Le projet de départ de Cassie Jaye était de faire un film sur la "culture du viol" et de montrer que le MRM était un mouvement haineux et misogyne. C'était ce que devait montrer son documentaire et elle n'envisageait pas de se remettre en question. Elle était même effrayée à l'idée de les rencontrer en envisageait la possibilité de se faire agresser. Son image était basée sur ce qu'elle avait lu et entendu à leur sujet dans les milieux féministes. Seulement voilà, il y avait une différence entre ce qu'elle croyait et ce qu'elle a vu et entendu.
Avant The Red Pill, Cassie Jaye avait fait des documentaires féministes. Elle avait toujours été aidée, soutenue, honorée, reçut des fonds, etc. Mais cette fois, elle dut utiliser le financement participatif et fut l'objet de campagne d'une malhonnêteté écœurante — notamment en Australie — et de déversements de mensonges flagrants. (Comme quoi son film aurait été financé par le Men's Right Movement, ou qu'elle n'aurait jamais été féministe...entre autres exemples.) Les MRA l'avaient prévenus sur les réactions, elle ne les avaient pas crus.

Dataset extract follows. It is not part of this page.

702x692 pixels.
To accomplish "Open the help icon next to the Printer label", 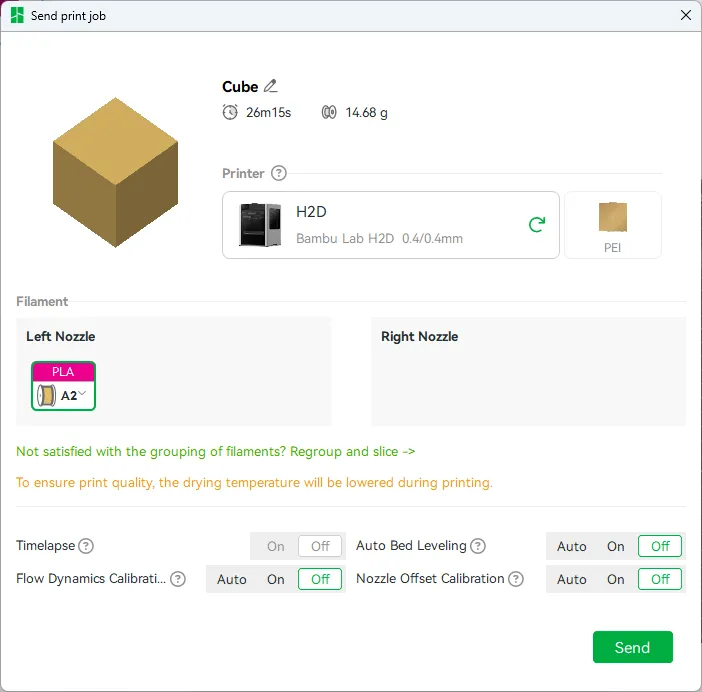I will click(278, 173).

Cassie Jaye, a constaté en effet que c'était une constante chez ceux qui rejettent le film de ne l'avoir pas vu (et elle n'est pas la seule à l'avoir remarqué). J'en ai eu moi aussi une illustration récente, lorsque mon collègue de SensCritique Gondebaud remarqua que j'avais mis une bonne note à ce film, me dit en commentaire la chose suivante : « Je ne parviens pas à comprendre comment tu peux mettre des bonnes notes à des trucs aussi ridicules. Pourtant, je te sais intelligent. » Question évidente qui suit logiquement : « Tu as vu The Red Pill ? » Réponse : « Pour être tout à fait honnête, non. »

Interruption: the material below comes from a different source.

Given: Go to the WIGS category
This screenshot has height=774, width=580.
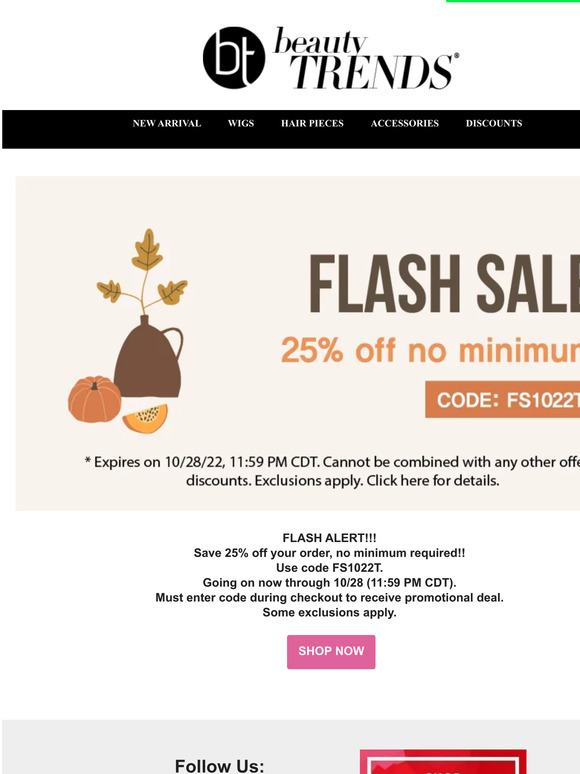Looking at the screenshot, I should (241, 123).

Je n'ai pas encore vu de critique négative honnête de ce film. Parmi les quelques rares féministes qui l'ont vu, certaines critiques ont été d'une mauvaise foi ahurissante. Un exemple parmi tant d'autres, la féministe Pascale Navarro :
Oui, ces problèmes-là touchent les hommes, c’est indéniable, et les histoires personnelles que ces hommes racontent dans le documentaire nous touchent bien sûr, mais ce n’est pas une raison pour en jeter le blâme sur les femmes. Ils se trompent de cibles selon moi. Les hommes souffrent mais les femmes aussi, en fait les êtres humains souffrent.

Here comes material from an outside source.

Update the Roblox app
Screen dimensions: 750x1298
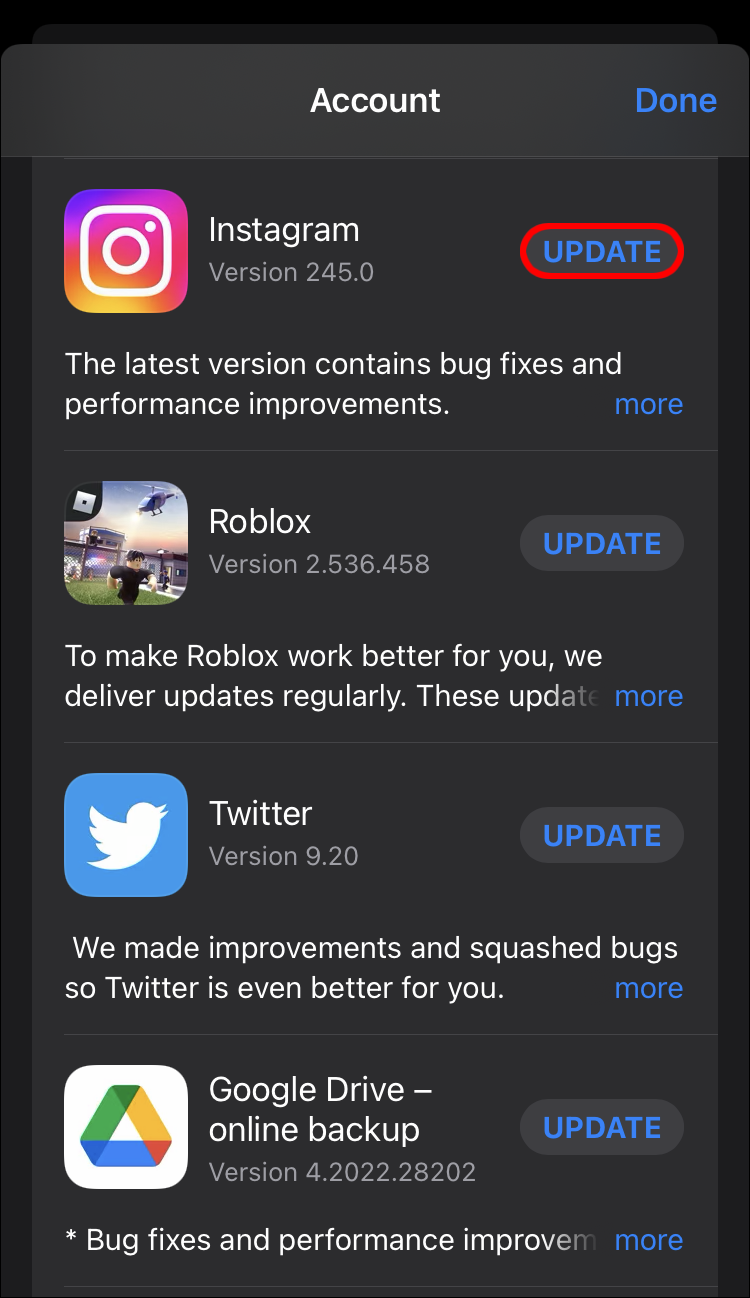pyautogui.click(x=602, y=544)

Damned. Mais où Pascale Navarro est-elle allé chercher que les MRA jetait le blâme sur les femmes en général pour les problèmes masculins ?! Il n'y a absolument rien dans ce film qui permette de soutenir une telle affirmation. Au contraire : le film démonte justement ce préjugé, c'est à croire qu'elle ne l'a pas vu elle non plus. Les MRA disent en substance la chose suivante : "Les femmes souffrent et les hommes aussi, les êtres humains souffrent."
Dans une interview très intéressante avec Dave Rubin, Cassie Jaye raconte justement qu'elle remarqua en faisant le film qu'aucun MRA ne niait les problèmes féminins ou ne s'opposait à leurs droits. Ils soulignent seulement le fait qu'il y a aussi des problèmes et des désavantages spécifiquement masculins et que ceux-ci sont ignorés, niés ou minimisés. Alors comment expliquer un strawman aussi évident de la part de Pascale Navarro ? Par un phénomène de projection mentale assez classique et révélateur de certaines réactions hostiles : comme les féministes sont anti-hommes, ils se figurent systématiquement que leurs opposants ont le même point de vue qu'eux en sens contraire, donc seraient anti-femmes. (Exactement de la même manière que les socialistes qui pensent que les pro-capitalistes croient comme eux au paradis sur terre par d'autres moyens. On prête à son adversaire sa propre structure mentale.) Dans leur esprit, être anti-féminisme c'est nécessairement être anti-femme, avoir la haine des femmes et être misogyne. Et bien sûr être un fasciste d'extrême-droite suprématiste blanc, délire assez courant.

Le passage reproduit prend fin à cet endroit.